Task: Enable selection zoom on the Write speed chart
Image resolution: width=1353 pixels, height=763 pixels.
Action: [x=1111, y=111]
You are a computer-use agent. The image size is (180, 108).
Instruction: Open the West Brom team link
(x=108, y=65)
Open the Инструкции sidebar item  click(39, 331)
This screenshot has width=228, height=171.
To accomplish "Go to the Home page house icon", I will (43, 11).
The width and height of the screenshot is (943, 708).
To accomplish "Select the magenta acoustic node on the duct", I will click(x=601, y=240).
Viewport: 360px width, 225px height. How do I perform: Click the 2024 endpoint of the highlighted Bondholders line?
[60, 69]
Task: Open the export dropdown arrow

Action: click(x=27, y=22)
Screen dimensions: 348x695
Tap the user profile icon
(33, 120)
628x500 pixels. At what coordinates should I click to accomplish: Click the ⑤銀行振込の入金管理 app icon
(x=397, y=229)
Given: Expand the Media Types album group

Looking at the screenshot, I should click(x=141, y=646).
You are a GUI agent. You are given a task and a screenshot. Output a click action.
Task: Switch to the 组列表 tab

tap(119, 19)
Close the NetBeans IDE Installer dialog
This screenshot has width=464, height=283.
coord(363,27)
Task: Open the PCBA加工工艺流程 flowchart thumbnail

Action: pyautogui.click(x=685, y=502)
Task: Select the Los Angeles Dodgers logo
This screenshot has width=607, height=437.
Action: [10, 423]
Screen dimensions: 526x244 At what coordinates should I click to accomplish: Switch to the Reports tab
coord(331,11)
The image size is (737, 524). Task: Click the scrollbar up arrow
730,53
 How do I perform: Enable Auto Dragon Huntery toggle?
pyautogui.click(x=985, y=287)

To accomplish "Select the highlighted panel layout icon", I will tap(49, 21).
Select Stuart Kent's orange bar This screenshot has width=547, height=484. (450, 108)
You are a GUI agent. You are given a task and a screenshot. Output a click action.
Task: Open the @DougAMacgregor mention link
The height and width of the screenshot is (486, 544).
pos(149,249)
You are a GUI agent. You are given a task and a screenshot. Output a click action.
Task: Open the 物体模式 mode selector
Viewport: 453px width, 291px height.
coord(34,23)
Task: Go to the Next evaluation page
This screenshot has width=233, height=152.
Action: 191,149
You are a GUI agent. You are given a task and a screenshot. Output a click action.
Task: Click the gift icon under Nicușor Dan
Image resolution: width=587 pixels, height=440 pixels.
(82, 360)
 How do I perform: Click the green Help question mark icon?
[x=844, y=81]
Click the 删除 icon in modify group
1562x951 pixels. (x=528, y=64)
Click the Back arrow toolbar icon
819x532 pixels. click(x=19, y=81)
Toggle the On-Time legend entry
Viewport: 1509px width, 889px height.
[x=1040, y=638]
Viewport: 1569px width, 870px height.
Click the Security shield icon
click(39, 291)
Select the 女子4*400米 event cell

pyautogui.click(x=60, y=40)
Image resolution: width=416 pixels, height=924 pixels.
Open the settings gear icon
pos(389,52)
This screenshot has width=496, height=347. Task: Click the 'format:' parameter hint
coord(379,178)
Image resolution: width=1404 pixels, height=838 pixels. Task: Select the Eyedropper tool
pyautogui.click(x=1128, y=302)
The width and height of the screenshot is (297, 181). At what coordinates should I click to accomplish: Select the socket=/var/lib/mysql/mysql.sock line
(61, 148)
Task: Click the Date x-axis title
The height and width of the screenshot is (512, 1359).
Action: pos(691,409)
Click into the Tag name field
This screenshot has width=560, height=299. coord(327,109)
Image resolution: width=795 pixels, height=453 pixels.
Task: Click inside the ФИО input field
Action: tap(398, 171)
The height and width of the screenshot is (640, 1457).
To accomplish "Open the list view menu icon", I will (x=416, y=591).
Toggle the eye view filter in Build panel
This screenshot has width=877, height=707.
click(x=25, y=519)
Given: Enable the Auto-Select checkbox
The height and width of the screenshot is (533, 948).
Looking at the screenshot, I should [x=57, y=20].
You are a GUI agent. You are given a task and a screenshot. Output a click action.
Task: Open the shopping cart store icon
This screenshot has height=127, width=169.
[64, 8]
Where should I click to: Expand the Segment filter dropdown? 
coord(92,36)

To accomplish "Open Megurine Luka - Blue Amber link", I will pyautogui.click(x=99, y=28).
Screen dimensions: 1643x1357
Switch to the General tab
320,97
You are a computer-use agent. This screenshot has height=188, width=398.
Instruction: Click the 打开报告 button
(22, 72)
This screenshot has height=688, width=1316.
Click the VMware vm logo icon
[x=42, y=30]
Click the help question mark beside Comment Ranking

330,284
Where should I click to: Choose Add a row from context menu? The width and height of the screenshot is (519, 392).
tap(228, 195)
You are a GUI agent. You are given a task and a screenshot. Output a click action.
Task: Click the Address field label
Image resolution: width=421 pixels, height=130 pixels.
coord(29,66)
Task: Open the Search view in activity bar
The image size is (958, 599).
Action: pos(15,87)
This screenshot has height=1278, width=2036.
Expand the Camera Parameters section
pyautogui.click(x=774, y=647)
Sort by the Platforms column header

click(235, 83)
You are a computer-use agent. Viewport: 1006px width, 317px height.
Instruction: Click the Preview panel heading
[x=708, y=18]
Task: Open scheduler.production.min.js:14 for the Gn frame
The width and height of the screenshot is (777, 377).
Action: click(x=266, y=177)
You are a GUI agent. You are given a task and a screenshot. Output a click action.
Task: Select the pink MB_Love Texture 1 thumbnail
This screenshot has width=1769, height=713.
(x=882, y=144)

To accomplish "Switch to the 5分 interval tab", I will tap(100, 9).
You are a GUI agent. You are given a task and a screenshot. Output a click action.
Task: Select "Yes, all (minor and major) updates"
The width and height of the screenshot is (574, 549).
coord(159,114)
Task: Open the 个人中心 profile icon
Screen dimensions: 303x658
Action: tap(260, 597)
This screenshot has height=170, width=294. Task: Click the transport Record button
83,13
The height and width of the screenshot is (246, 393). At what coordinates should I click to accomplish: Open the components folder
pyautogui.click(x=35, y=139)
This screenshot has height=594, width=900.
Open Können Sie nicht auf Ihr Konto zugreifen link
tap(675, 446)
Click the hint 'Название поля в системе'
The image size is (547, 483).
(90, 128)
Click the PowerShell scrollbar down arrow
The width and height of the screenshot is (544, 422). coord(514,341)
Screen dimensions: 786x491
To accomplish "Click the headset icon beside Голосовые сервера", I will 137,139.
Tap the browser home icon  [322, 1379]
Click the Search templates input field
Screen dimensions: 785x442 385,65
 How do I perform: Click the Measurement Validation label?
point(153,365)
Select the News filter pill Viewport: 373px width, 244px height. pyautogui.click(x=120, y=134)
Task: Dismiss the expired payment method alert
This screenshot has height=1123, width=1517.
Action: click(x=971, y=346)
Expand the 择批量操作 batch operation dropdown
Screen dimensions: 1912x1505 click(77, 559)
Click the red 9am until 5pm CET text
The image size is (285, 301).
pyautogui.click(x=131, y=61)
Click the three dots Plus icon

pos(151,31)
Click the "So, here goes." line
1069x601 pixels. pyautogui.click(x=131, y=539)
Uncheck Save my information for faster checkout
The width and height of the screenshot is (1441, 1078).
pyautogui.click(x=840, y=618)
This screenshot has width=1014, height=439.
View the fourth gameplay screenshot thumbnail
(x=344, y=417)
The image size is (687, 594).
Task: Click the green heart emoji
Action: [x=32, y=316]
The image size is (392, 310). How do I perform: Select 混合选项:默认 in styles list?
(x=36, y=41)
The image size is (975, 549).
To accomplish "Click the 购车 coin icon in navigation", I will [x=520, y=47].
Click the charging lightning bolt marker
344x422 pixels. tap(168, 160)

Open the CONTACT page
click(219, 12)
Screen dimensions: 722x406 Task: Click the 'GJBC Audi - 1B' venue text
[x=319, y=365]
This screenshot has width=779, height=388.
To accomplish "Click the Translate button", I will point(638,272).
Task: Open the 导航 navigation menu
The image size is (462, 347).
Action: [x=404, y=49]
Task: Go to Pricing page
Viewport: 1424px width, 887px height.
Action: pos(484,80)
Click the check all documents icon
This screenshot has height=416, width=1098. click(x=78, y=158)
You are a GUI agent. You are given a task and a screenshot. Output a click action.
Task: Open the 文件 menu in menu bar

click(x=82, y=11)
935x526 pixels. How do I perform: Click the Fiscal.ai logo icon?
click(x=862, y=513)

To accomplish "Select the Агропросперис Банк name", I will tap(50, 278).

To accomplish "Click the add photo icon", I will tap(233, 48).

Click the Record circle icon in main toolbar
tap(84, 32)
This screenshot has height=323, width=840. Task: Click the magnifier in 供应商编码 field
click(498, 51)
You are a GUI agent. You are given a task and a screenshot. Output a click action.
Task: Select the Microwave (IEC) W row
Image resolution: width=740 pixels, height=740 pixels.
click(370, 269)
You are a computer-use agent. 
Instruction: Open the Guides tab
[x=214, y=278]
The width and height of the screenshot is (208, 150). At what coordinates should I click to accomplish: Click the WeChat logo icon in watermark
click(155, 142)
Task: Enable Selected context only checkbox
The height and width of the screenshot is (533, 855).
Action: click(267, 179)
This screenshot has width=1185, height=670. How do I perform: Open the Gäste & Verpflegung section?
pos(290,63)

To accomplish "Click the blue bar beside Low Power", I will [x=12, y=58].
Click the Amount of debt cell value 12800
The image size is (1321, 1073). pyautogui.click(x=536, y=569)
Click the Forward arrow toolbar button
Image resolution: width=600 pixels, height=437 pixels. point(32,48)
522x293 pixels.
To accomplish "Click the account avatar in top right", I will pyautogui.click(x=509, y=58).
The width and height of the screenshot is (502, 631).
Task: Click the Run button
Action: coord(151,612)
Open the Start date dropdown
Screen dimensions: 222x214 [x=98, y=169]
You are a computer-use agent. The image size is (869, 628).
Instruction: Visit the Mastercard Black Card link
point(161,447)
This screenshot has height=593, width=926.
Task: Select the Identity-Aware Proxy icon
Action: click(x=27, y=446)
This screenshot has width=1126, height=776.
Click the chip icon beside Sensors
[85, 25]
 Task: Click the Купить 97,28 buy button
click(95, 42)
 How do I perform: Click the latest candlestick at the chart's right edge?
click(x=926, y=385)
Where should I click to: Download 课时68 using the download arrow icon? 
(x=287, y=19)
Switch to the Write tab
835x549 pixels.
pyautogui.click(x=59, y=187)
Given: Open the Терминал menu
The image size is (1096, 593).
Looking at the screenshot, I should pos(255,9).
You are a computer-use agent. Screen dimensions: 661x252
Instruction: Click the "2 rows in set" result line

####################

[Written instruction]
Rewrite the records from the line containing "How do I perform: Click the latest" through the end of the records, replacing "candlestick" with "price bar" and leaving everything else unchanged.

[Task answer]
 How do I perform: Click the latest price bar at the chart's right edge?
click(x=926, y=385)
Where should I click to: Download 课时68 using the download arrow icon? 
(x=287, y=19)
Switch to the Write tab
835x549 pixels.
pyautogui.click(x=59, y=187)
Given: Open the Терминал menu
The image size is (1096, 593).
Looking at the screenshot, I should pos(255,9).
You are a computer-use agent. Screen dimensions: 661x252
Instruction: Click the "2 rows in set" result line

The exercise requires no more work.